Start of Block
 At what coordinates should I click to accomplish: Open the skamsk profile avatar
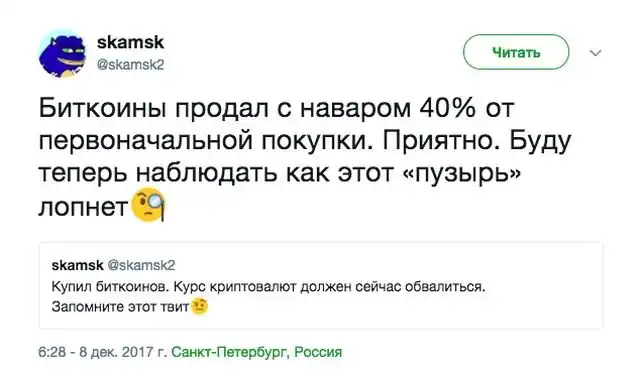click(62, 53)
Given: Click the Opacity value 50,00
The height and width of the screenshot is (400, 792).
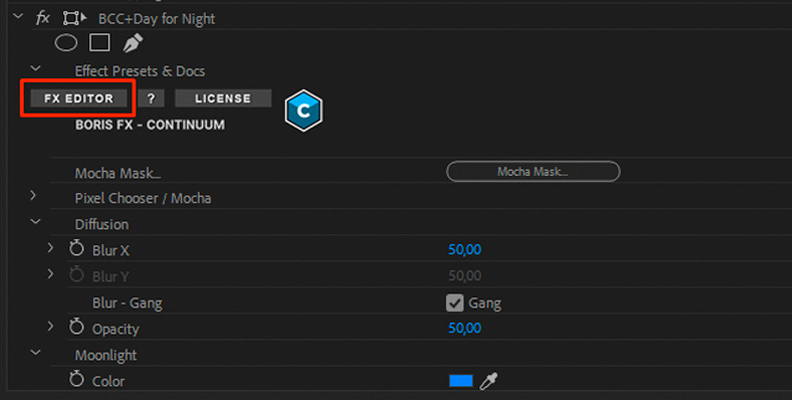Looking at the screenshot, I should pyautogui.click(x=465, y=328).
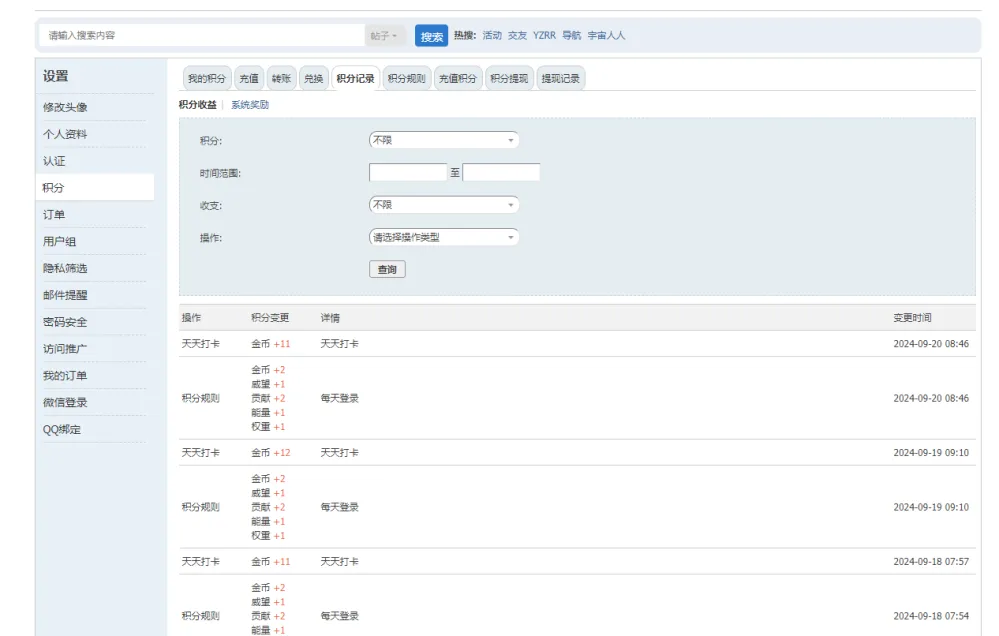Open 微信登录 from the sidebar
The image size is (999, 636).
63,402
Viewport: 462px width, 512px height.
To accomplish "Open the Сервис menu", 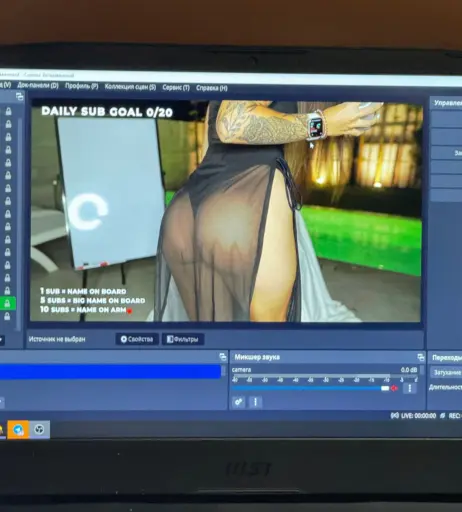I will pyautogui.click(x=176, y=88).
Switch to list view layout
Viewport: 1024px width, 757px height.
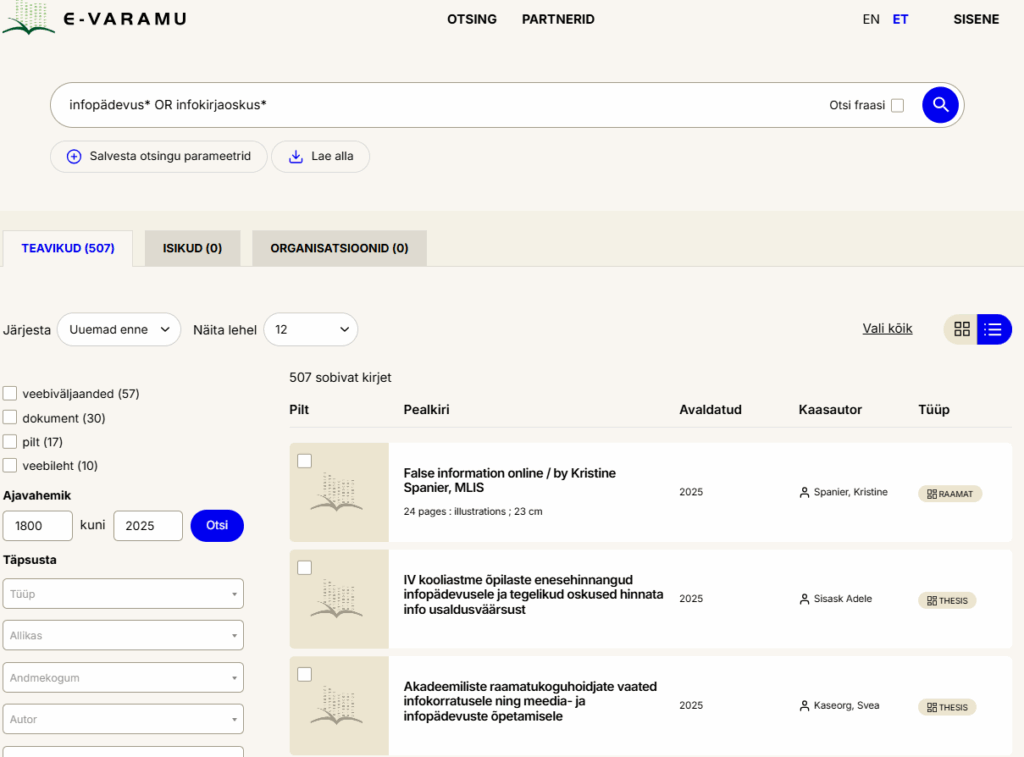[993, 329]
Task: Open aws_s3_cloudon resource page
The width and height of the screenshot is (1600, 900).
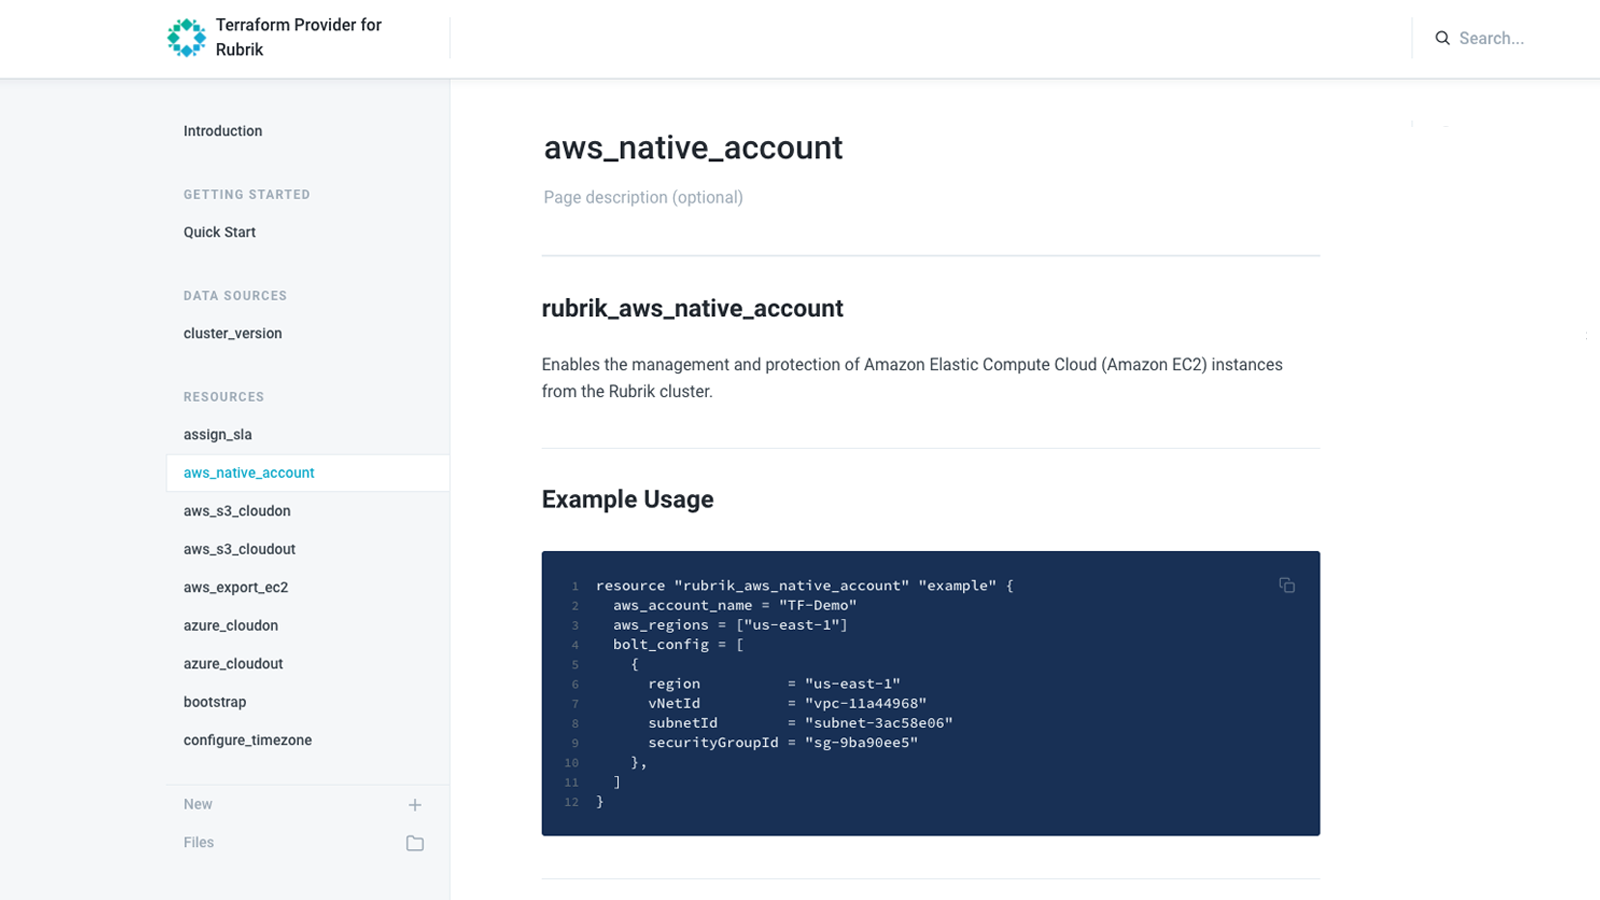Action: [237, 511]
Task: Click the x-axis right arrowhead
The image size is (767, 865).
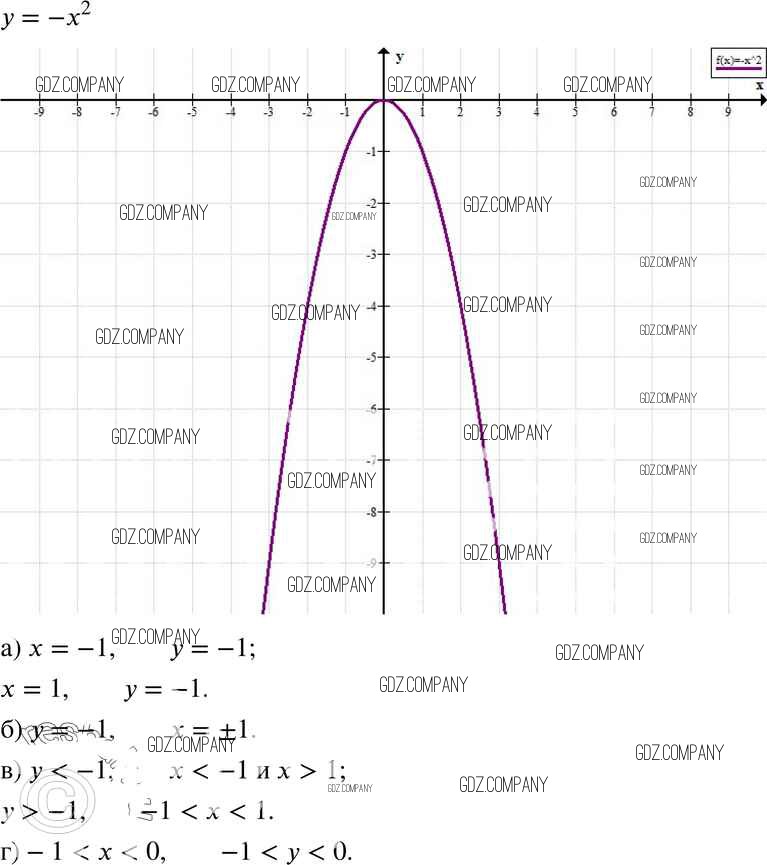Action: pos(761,100)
End of Block
- [Exercise brief] What is wanted is a copy of every line in the listing that includes the word "Task".

- [Answer to the exercise]
Task: Open aws_s3_cloudon resource page
Task: Click the x-axis right arrowhead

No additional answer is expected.